7. Also, as regards to who runs UK foreign policy, Margaret Beckett, the UK foreign minister has been largely overshadowed by Tony Blair – a reflection of the PM’s personal power in foreign policy.

Just who gets to be foreign secretary is often more about the PM’s perception of how much time and effort he wishes to invest in that area. Beckett was a minister who had no obvious qualification for foreign affairs. Unlike Robin Cook – who had very strong convictions about foreign policy or Jack Straw who seemed able to deal with it competently if dully – Beckett gave the impression of not really being comfortable or trusted in the post. It has been suggested that her appointment also reflected the ‘twilight’ aura of Blair’s premiership, especially as the post-crisis media handling looks poor.
Blair as PM was very interventionist and largely played the role of being his own foreign policy spokesman since Cook was moved out of the FCO (Foreign and Commonwealth Office). Indeed, in the run up to the Kosovo Crisis (1999) and the Iraq Invasion (2003) he seemed to speak for the western forces in general rather than either US President. This was important as it raised both his international stature and that of the UK as well. Obviously, fluency in English gives a UK PM a major advantage but that isn’t enough on its own (otherwise most Commonwealth states would do equally well). Blair’s prominence was a combination of language, media exploitation and a solid grip on the Cabinet – meaning his views haven’t been effective challenged behind his back from senior party members. Gordon Brown’s foreign policy views – outside the Euro aren’t clearly perceived. This allowed Blair to follow largely his own personal policy – irrespective of Labour’s preferences. He sent in the troops at least five times and when challenged about Iraq in 2003 was able to overcome party doubts by relying on his apparent successes in the elections and domestic policies. Ironically, this relative freedom on foreign policy and a lack of a Gordon Brown type minister at the FCO also explains why foreign policy failures (and especially Iraq) have been seen as Blair’s personal failings. She was probably glad to leave the FCO, but not pleased to be given no new cabinet post under Brown. (Although some sources said she wanted to keep the FCO post).
As final point, it is worth noting that senior Labour figures with strong views on foreign policy suffered under Blair – Cook and Clare Short being the prime examples, although some junior PPSs etc also resigned on foreign issues (including Lebanon in summer 2006). Even loyalists like Straw (and Beckett) found their standing in Cabinet reduced as a result of being Foreign Secretary, with much lesser posts being given to them afterwards.

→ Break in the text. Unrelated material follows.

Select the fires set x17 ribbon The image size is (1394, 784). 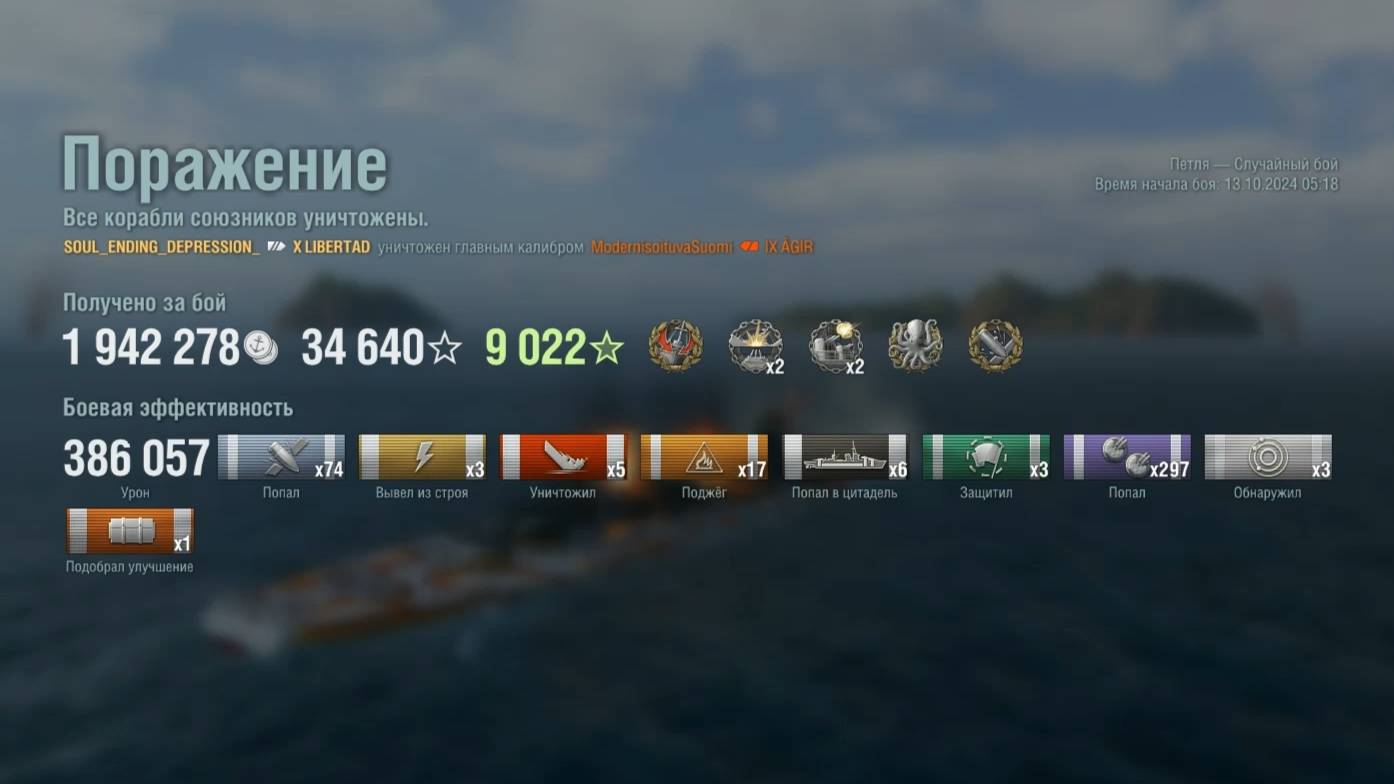(704, 457)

8. Look at the different relationships the UK has called upon to help it out, why it has gone there, what it wants and what reaction it receives.

The US:
The ‘Special relationship’. The US is capable of producing the hard power needed to frighten Iran. The two US carrier groups in the Gulf represent more firepower than the entire Royal Navy (except for nuclear submarines). The backing of the US is essential if other methods fail. Given how confrontational the US can be (especially under this administration) the US often prefers to use the British as ‘front men’ for missions that involve a more balanced approach between soft and hard power. One key advantage the UK military is believed to have is that is less likely to open fire first. However, if it does it is still very capable. Other NATO members are seen as being unwilling to resort to hard power. France is seen (in Washington) as too unpredictable – either very soft or extremely hard (ask me sometime about France’s response to the 1983 Beirut bombing) as well having its own agenda.
Also given the relationship between Bush and Blair, the US would back up the UK due to personal relationships. (The relationship is similar to Reagan and Thatcher – especially as the UK PM seemed to lead the public statements). There have been a number of comments about the US’s special relationship really being with Israel - but Israel’s character (similar to France’s) and long standing poor reputation with so much of the world means it cannot deputise for the US the way the UK can. Nor does Israel have the political or commercial weight Britain does (sorry conspiracy theorists!) ... Finally, the US has no direct relations with Iran. It needs third parties to act for it. The UK is important in that it is close enough to the US to act on its behalf without departing too far from US positions. It has sufficient international status to be taken seriously. Finally, and especially with the Bush-Blair axis, it is usually committed to a similar degree either locally or globally. (The next most committed state would be Australia – but lacks the UK’s global presence. This also explains why France doesn’t enjoy the same status – but Sarkozy may well seek to change that).



Note that the Bush-Brown relationship is more formal and colder (but still ‘correct’). Brown seems to pretend there is more distance between the UK and the US for two main reasons. First, it plays well domestically in the UK, especially as Brown is talking change between his premiership and that of Blair. Second, Brown expects to deal with a Democratic Party president from January 2009 and so he is cultivating ties with them instead of spending political capital on Bush. Neither factor seems to have altered Arab populist or Iranian views of the UK.

The EU:
The need for the UK to engage the EU and to look for a firm statement from it actually illustrates how important this relationship is – and why on an everyday level it is easy to miss that importance.
First, the UK leads the EU’s diplomatic drive to getting Iran to abandon a military nuclear programme.
Also many observers see the EU as having the real leverage over Iran in the form of sanctions – both applied to the state and senior government figures individually. The EU (especially France and Germany) is Iran’s main source for all sorts of goods and niche products. In addition, the EU is where Iran has to go to get high technology in terms of both quality and quantity. Hence sanctions may well be the factor that forced Iran to release the sailors.
In addition, it is worth pointing out that the UK can no longer impose unilateral sanctions without the EU agreeing. (Even the UN sanctions against Iraq had to go through the EU. Equally Germany can’t wriggle out of them so easily, either).



The UN
The UK forces were in theory carrying out a UN mission – so Britain could claim that UN should back it. It is worth noting that Britain has gone to the UN as a ‘victim’. A different approach from say US. Some commentators say this is due to Britain having a more legal attitude to international problems than America. Others say it is due to Britain’s military weakness – it can no longer deal with Iran on its own if Iran doesn’t wish to cut a deal. One paradox about Blair’s tenure as PM is that he has been very quick to intervene around the globe and yet has severely run down the UK’s military means of doing so.
The UK’s seat on the Security Council is valuable at times like this – it can call for a fast response. Interestingly, the permanent members have backed the UK with more enthusiasm than the temporary members – notably Indonesia and South Africa (which seems to have a unique approach to UN motions).